• [Problem details]
In the math passage below, which two symbols are used to name the two sums on the right-hand side of the inequality?

• [Text passage]
┌────────
Observing that $X_i = Y_{ni}+Z_{ni}$ , we see that for all $\varepsilon > 0$ ,

$\begin{eqnarray} &&\sum\limits_{n = 1}^{\infty}n^{\alpha p-2} \mathbb{V}\left\{\max\limits_{1\le j\le n}\left|\sum\limits_{i = 1}^{j}X_i\right| > \varepsilon n^{\alpha}\right\}\\ &&\quad \le \sum\limits_{n = 1}^{\infty}n^{\alpha p-2} \mathbb{V}\left\{\max\limits_{1\le j\le n}\left|\sum\limits_{i = 1}^{j}Y_{ni}\right| > \varepsilon n^{\alpha}/2\right\}+\sum\limits_{n = 1}^{\infty}n^{\alpha p-2} \mathbb{V}\left\{\max\limits_{1\le j\le n}\left|\sum\limits_{i = 1}^{j}Z_{ni}\right| > \varepsilon n^{\alpha}/2\right\}\\ &&\quad = :I_1+I_2. \end{eqnarray}$

(4.1)
└────────
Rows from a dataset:
┌────────
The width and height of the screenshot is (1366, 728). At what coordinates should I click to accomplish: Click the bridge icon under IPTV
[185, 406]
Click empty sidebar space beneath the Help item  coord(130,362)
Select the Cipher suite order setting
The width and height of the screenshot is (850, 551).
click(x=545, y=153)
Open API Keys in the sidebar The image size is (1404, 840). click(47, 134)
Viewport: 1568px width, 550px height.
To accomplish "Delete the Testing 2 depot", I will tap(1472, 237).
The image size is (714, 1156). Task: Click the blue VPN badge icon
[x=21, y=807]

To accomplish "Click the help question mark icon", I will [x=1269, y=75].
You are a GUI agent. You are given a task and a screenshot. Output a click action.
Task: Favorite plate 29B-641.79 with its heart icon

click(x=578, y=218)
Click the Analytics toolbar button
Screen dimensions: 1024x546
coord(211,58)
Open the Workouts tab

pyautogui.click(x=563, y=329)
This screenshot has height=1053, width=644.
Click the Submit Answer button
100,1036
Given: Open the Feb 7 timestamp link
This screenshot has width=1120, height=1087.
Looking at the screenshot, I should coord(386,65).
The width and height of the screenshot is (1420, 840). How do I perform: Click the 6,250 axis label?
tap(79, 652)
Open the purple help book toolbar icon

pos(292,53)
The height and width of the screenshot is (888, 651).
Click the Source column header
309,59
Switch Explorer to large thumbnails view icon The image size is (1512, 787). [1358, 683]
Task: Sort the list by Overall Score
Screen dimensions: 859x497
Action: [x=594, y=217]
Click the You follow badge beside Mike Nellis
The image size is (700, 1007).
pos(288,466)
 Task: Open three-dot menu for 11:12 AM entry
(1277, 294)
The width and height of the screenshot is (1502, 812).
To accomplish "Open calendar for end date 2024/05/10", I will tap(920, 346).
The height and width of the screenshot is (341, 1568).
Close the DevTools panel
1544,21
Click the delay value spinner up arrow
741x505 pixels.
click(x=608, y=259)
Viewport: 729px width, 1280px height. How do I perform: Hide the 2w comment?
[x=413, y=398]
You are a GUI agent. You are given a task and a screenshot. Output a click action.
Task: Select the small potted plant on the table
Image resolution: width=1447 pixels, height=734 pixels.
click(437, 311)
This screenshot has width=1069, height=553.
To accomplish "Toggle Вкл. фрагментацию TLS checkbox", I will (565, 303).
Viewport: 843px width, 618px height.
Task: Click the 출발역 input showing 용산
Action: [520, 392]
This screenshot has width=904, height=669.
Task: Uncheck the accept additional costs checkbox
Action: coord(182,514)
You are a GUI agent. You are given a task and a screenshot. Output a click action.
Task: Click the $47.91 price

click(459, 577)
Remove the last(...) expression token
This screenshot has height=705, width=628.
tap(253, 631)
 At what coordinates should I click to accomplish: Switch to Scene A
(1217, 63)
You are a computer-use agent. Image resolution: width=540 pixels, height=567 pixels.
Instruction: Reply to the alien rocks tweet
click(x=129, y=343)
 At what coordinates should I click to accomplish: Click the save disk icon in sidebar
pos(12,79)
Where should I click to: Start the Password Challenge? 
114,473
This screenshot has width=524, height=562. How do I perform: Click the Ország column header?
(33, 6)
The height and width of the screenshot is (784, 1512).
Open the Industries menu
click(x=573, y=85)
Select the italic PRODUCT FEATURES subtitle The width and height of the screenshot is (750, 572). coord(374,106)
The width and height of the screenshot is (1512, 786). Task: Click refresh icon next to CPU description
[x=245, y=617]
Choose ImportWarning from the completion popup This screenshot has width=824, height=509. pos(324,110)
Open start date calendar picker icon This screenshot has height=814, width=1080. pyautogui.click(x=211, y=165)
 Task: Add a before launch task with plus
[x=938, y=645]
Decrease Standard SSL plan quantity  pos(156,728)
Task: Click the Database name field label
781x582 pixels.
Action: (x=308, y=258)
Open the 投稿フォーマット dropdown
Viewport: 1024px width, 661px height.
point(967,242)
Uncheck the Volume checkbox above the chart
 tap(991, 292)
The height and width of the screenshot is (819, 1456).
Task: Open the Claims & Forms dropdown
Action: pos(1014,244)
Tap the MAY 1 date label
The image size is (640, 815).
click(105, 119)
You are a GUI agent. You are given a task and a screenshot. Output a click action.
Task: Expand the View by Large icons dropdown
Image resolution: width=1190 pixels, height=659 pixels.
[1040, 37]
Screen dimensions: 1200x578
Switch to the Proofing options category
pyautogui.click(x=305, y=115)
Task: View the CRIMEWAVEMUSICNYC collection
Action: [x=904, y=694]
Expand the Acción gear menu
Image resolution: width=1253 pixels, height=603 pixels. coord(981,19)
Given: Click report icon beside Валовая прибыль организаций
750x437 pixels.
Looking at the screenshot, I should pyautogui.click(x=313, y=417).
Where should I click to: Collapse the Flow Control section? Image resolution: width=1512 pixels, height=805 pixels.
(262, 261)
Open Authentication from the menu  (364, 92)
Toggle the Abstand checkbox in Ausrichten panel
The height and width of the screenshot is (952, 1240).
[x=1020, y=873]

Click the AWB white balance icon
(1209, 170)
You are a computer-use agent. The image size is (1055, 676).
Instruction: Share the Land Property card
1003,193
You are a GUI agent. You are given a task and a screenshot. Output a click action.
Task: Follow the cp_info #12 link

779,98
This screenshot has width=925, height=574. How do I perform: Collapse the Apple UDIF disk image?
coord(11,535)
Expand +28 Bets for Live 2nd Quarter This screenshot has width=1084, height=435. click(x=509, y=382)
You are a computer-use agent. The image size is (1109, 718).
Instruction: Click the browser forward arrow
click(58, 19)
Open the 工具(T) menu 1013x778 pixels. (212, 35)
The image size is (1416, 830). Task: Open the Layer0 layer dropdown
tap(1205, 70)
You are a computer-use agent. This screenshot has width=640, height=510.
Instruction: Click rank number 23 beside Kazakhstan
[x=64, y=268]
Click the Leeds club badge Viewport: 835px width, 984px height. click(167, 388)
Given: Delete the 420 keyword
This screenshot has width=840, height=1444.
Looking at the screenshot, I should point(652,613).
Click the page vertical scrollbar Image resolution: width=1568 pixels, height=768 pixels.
└────────
• [Response below]
The two sums are named I₁ and I₂.